Emerging growth company ☑
If an emerging growth company, indicate by check mark if the registrant has elected not to use the extended transition period for complying with any new or revised financial accounting standards provided pursuant to Section 13(a) of the Exchange Act. ☐
Item 5.02 Departure of Directors or Certain Officers; Election of Directors; Appointment of Certain Officers; Compensatory Arrangements of Certain Officers
On May 5, 2026, the independent members of the board of directors (the "Board") of ZeroStack Corp. (the "Company") granted (i) 500,000 stock options to Daniel Reis-Faria, Chief Executive Officer of the Company (the "Reis-Faria Options"), (ii) 250,000 stock options to Mr. Dany Vaiman, Chief Financial Officer of the Company (the "Vaiman Options") and (iii) 500,000 stock options to Mr. Michael Heinrich, the Executive Chairman of the Board (the "Heinrich Options" and together with the Reis-Faria Options and Vaiman Options, the "Stock Options").
The Stock Options are (a) unexercisable until seven calendar days after the closing of the transactions contemplated by the Share Exchange Agreement by and among the Company, Texas Blocker Corp. and stockholders of Texas Blocker Corp. named on Schedule A thereto and (b) subject to forfeiture, unless the Company's shareholders approve the grant of Stock Options at the Company's annual and special meeting of shareholders to be held on or about July 13, 2026.

## Excerpted records
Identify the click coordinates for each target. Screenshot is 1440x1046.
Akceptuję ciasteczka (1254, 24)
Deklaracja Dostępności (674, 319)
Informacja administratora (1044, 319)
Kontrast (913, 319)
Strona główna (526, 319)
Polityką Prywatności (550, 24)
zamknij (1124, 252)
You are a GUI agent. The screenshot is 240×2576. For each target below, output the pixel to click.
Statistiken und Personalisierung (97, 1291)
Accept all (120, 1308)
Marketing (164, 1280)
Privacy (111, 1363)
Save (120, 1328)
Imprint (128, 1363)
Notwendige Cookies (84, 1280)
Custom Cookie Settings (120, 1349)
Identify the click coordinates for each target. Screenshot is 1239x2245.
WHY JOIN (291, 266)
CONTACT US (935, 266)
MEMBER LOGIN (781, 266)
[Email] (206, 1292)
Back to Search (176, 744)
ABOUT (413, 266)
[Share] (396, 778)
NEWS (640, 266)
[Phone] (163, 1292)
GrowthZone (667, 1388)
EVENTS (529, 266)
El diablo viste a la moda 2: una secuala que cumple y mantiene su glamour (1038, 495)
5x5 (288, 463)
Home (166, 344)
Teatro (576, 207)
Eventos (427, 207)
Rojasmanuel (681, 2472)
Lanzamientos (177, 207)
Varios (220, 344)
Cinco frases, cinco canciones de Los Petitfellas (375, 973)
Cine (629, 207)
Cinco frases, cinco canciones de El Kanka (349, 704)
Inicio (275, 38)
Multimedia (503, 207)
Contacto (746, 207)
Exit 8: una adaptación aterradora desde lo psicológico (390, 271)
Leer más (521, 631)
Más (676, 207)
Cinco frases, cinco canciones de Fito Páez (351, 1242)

## Directions for this task
Transcribe the part of the ZeroStack filing that starts with the words containing "The Stock Options" and ends with "July 13, 2026.".

## Written reply
The Stock Options are (a) unexercisable until seven calendar days after the closing of the transactions contemplated by the Share Exchange Agreement by and among the Company, Texas Blocker Corp. and stockholders of Texas Blocker Corp. named on Schedule A thereto and (b) subject to forfeiture, unless the Company's shareholders approve the grant of Stock Options at the Company's annual and special meeting of shareholders to be held on or about July 13, 2026.